10. The medical evidence produced by the prosecution was not of much avail to the prosecution because the murder in issue had remained unwitnessed and, thus, the medical evidence could not point an accusing finger towards any of the culprits implicated in this case. Reliance is placed on case law titled as “Muhammad Saleem vs. Shabbir Ahmad and others” (2016 SCMR 1605). Moreover, ocular account is in direct conflict with the medical evidence because in the FIR it was the case of prosecution that two unknown accused persons made two fire-arm injuries on the person of Muhanımad Afzal (deceased) but Dr. Khalid Mehmood Ashraf (PW.7) who conducted autopsy of the dead body of deceased stated in his cross-examination that ‘it is correct that as per postmortem report, the dissection shows that it was only one injury case. There were four injuries on the body of deceased which was caused by the single fire shot.’

11. So far as the alleged recovery of .30 bore pistol (P.6) at the instance of Aamir Ali (appellant) is concerned the same is immaterial because as per report of Forensic Science Agency (Exh.PU) the pistol as well crime empties were received together in the said office. It is, by now, well established proposition of law that if the crime empty is sent to the Forensic Science Laboratory after the arrest of the accused or together with the crime weapon, the positive report of the said Laboratory loses its evidentiary value. Reliance in this respect is placed on the case of “Jehangir vs. Nazar Farid and another” (2002 SCMR 1986), “Israr Ali vs. The State” (2007 SCMR 525) und “Ali Sher and others vs. The State” (2008 SCMR 707). As far as alleged recovery of motorcycle (P.5) at the instance of appellant is concerned the same is of no avail to the prosecution because no registration book of the said motorcycle was produced during the trial.

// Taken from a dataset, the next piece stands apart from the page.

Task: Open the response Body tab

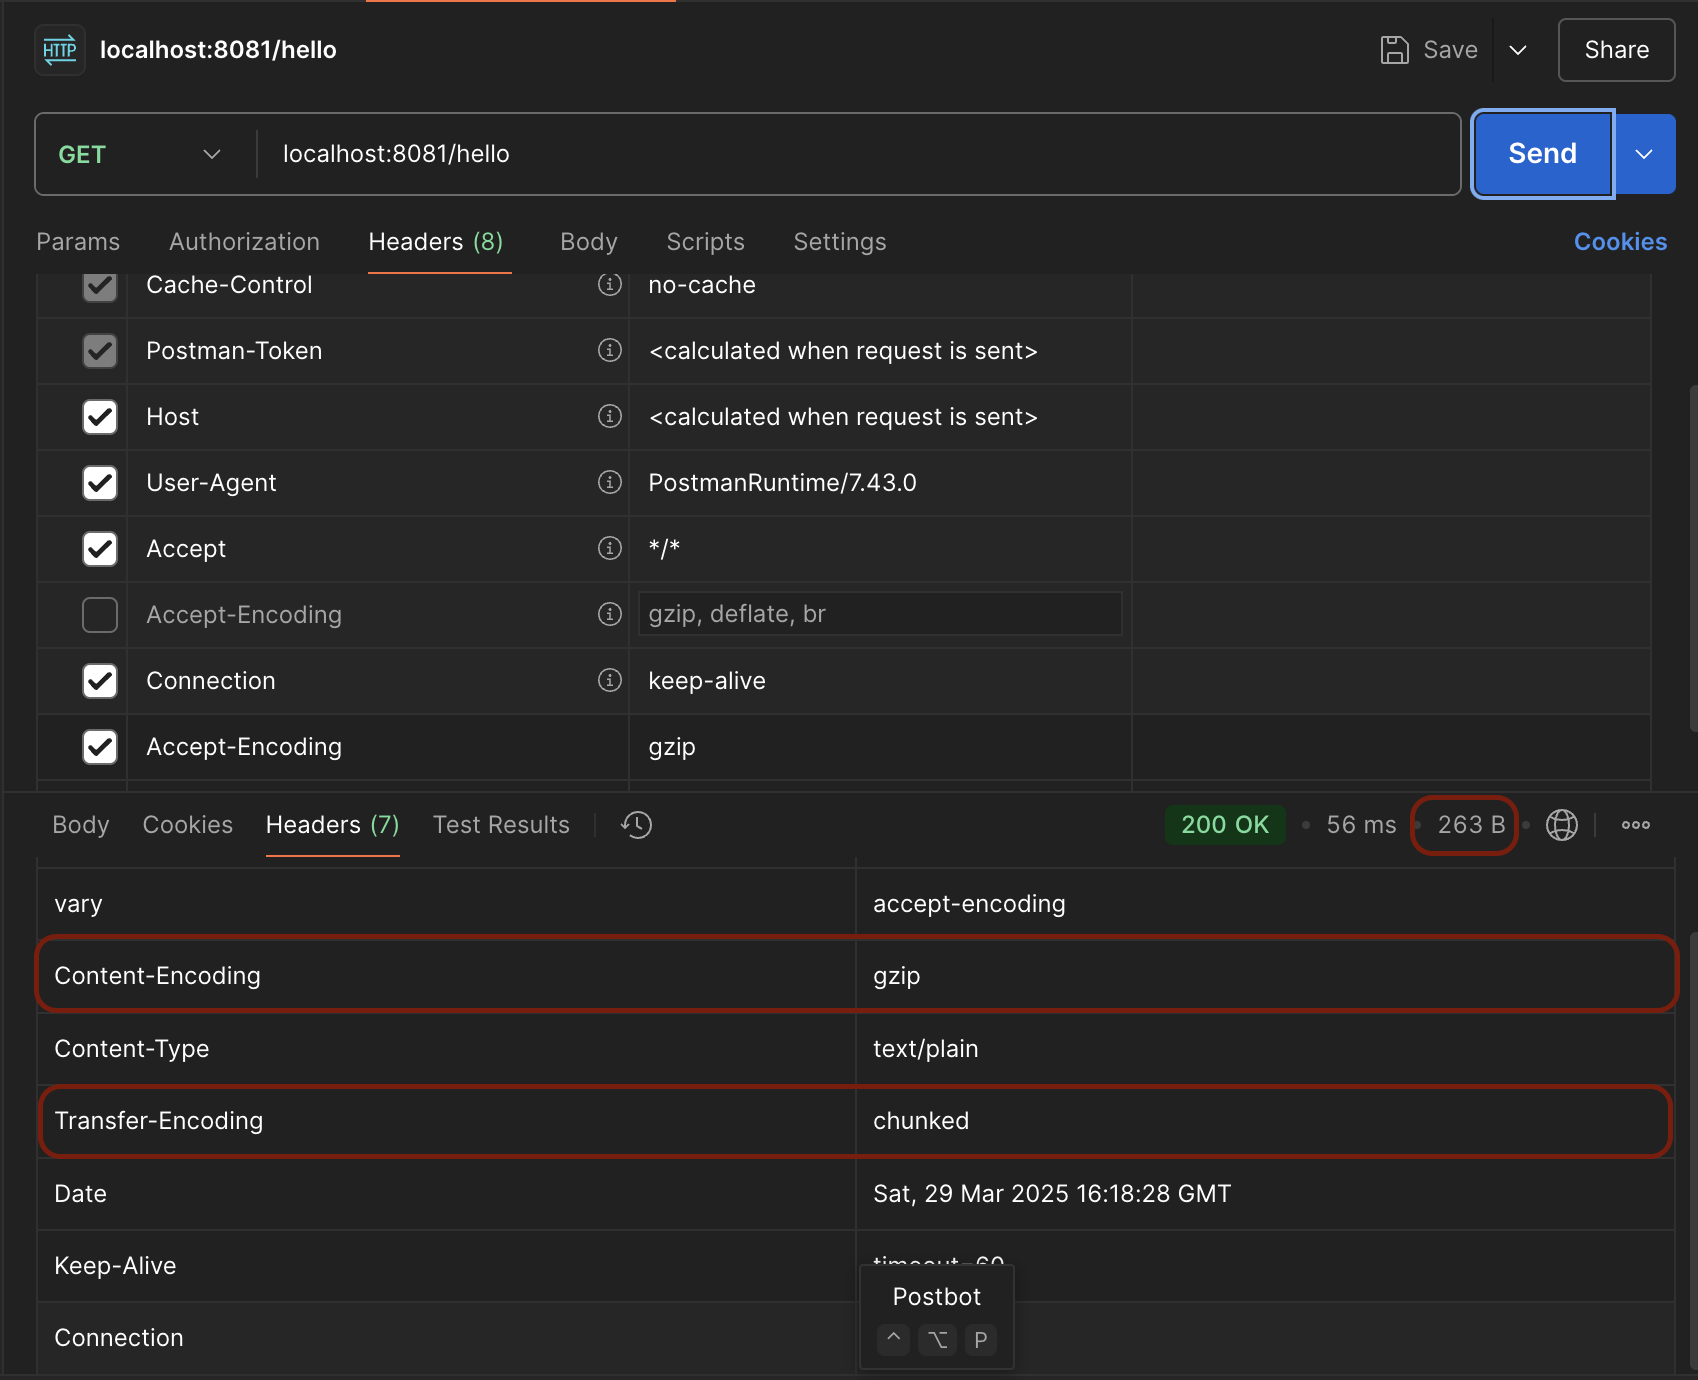Action: click(81, 825)
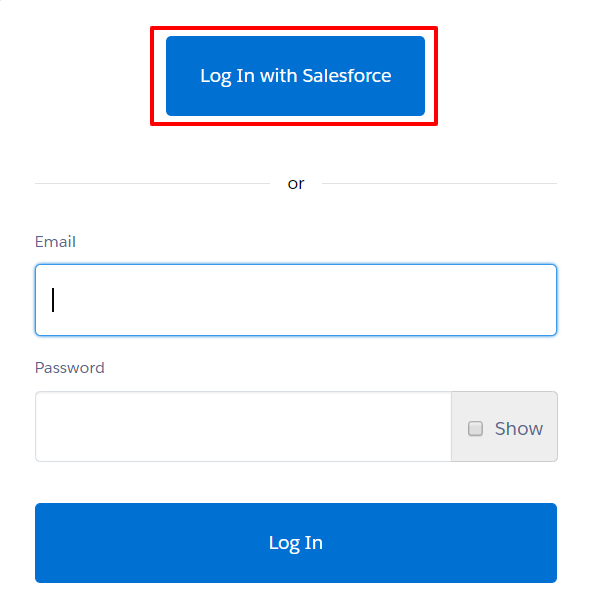Click the Show label beside the checkbox
The image size is (589, 594).
pyautogui.click(x=519, y=428)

12. So far as the defence plea taken by the appellant in his statement under Section 342, Code of Criminal Procedure is concerned, since the prosecution evidence is doubtful in nature, therefore, there is no need to discuss the same which is exculpatory in nature.

13. We have considered all the pros and cons of this case and have come to this irresistible conclusion that the prosecution could not prove its case against the appellant beyond any shadow of doubt. It is by now well established principle of law that it is the prosecution, which has to prove its case against the accused by standing on its own. legs and it cannot take any benefit from the weaknesses of the case of the defence. In the instant case, the prosecution remained failed to discharge its responsibility of proving the case against the appellant. It is also well established that if there is a single circumstance which creates doubt regarding the prosecution case, the same is sufficient to give benefit of doubt to the accused, whereas, the instant case is replete with number of circumstances which have created serious doubt about the prosecution story. In “Muhammad Akram versus The State” (2009 SCMR 230), the Hon’ble Supreme Court of Pakistan, at Page 236, was pleased to observe as under:

“13 ..... It is an axiomatic principle of law that in case of doubt, the benefit thereof must accrue in favour of the accused as matter of right and not of grace. It was observed by this Court in the case of Tariq Pervez v. The State 1995 SCMR 1345 that for giving the benefit of doubt, it was not necessary that there should be many circumstances creating doubts. If there is circumstance which created reasonable doubt in a prudent mind about the guilt of the accused, then the accused would be entitled to the benefit of doubt not as a matter of grace and concession but as a matter of right.”

14. For the foregoing reasons, the appeal in hand is allowed, convictions and sentences awarded to the appellant vide judgment dated 28.05.2014 passed by the learned Addl Sessions Judge, Sialkot are set aside and the appellant is acquitted of the charge levelled against him while extending him benefit of doubt. Aamir Ali, appellant is in jail. He shall be released forthwith if not required to be detained in any other case.

15. Murder Reference No. 206 of 2014 is answered in the NEGATIVE and the sentence of death awarded to Aamir Ali (convict) is NOT CONFIRMED.